Your story is extremely un-location specific – we assumed it was set in London until a character settles a bar bill in dollars. (And not US dollars.) Was this geographic vagueness intentional?

In the US version, there’s a minor change to make the location clear, as there’s a Melbourne in Florida as well as in Australia. But I’ve always seen The Rosie Project as a story about people and not about place. Don’s world-view is of functional things and ideas – he’s less attuned to his environment than most of us. So, when he tells the story, he doesn’t give us much detail. This was actually a challenge in writing: to tell the tale as Don would tell it but to satisfy the reader with some information about the setting and people’s appearances. My approach was for Don to tell us about things that had an impact on him (e.g. rain requiring him to wear a jacket) and allow us to fill in the gaps, at least to some extent. Of course, there’s a long segment set in New York, and the change of location was important. It gives him the freedom to reinvent himself away from his routines and the people who expect him to behave in a certain way. As a visitor, he tells us what he sees, so the reader probably has a stronger sense of place here than in the chapters set in Melbourne. I didn’t want to tie Don to any nationality or tradition. He is Australian, but his deadpan humour comes from something deeper. In the movie, he’s likely to be American and I don’t think the story will lose or gain anything significant for that change. I’m English by descent, a New Zealander by birth and Australian by naturalization, and I’ve made Don similarly vague in his identification.

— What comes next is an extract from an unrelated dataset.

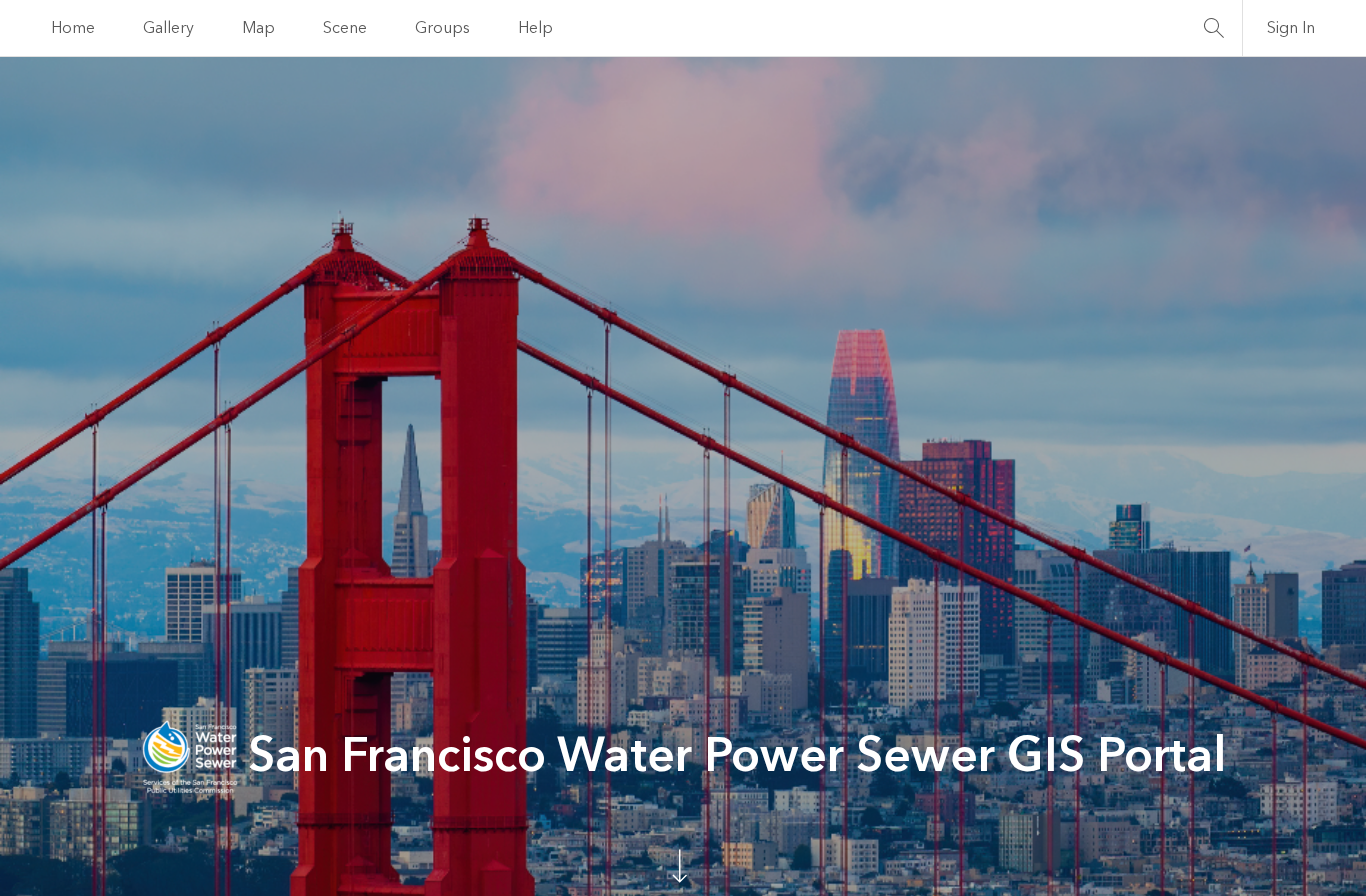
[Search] (1214, 28)
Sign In (1291, 28)
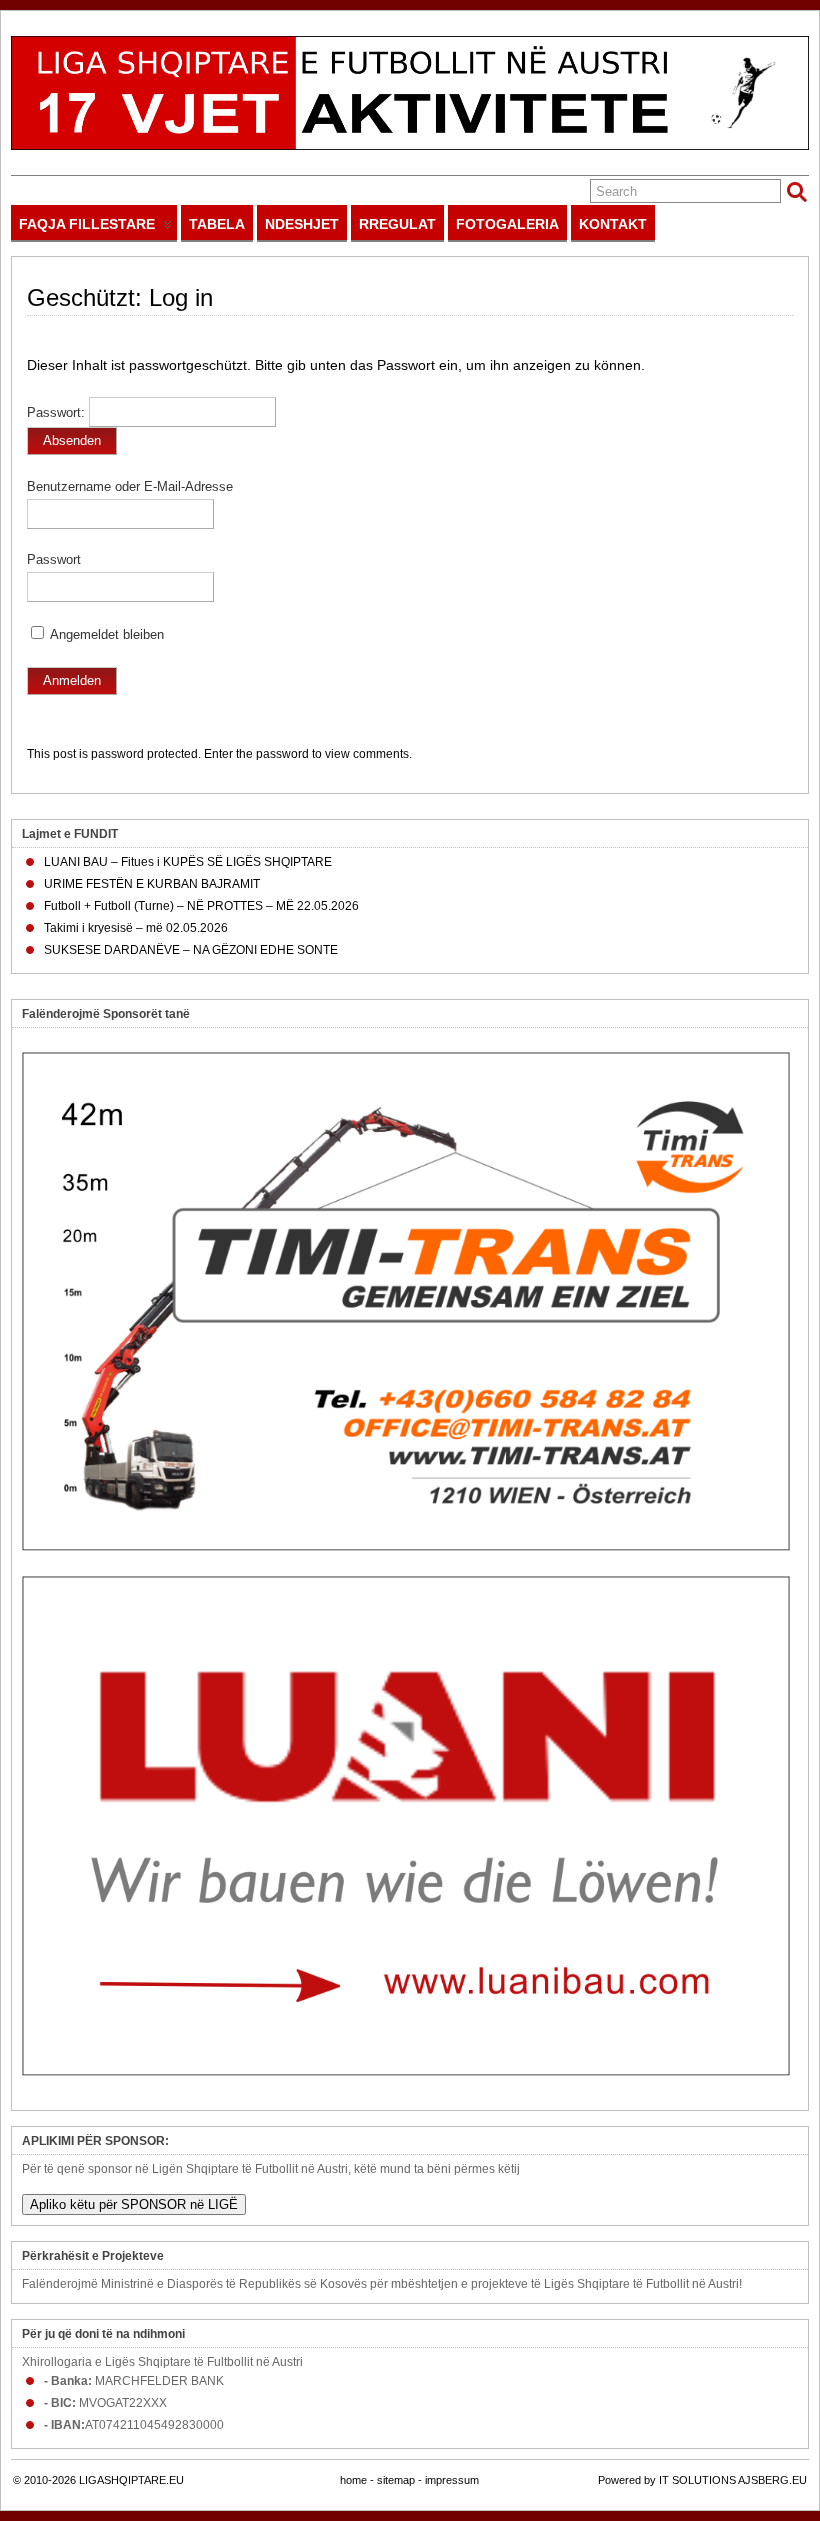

The Rosie Project started life as a screenplay. (You say Cary Grant would have made the perfect Don.) If the book were to transfer to screen today, who would be the ideal Don and Rosie?

It’s not a hypothetical question: Sony Pictures have optioned the rights and I’m currently working with them on the screen play. So, if all goes as planned, some of the best casting directors in Hollywood will be applying themselves to the problem. And it’s the favourite question at book signings. I don’t like to name names because I think a book should stand alone, without the author creating a separate image in the reader’s mind. If I say ‘Steve Carell’ then some readers will start reading the book with The 40-Year-Old Virgin in their minds – and I think that detracts from the experience. The Washington Post picked Paul Rudd for Don. These guys are both outstanding comedy actors with the ability to portray something deeper, and that’s a pretty good brief for Don. Or turn it around – a great drama actor with the ability to play comedy. It’s important for me that Rosie is similarly strong – not a ‘manic pixie dream-girl’ stereotype but someone with clear wants and needs of her own, able to match Don but to take as much from the relationship as she gives. And she has to be a comedic foil – a Katharine Hepburn to Cary Grant. Jennifer Lawrence, Carey Mulligan, Melissa George? I’ve made a number of short films and am constantly amazed by what a left-field decision from a casting director can do. I’m hoping to be surprised and amazed – in a good way.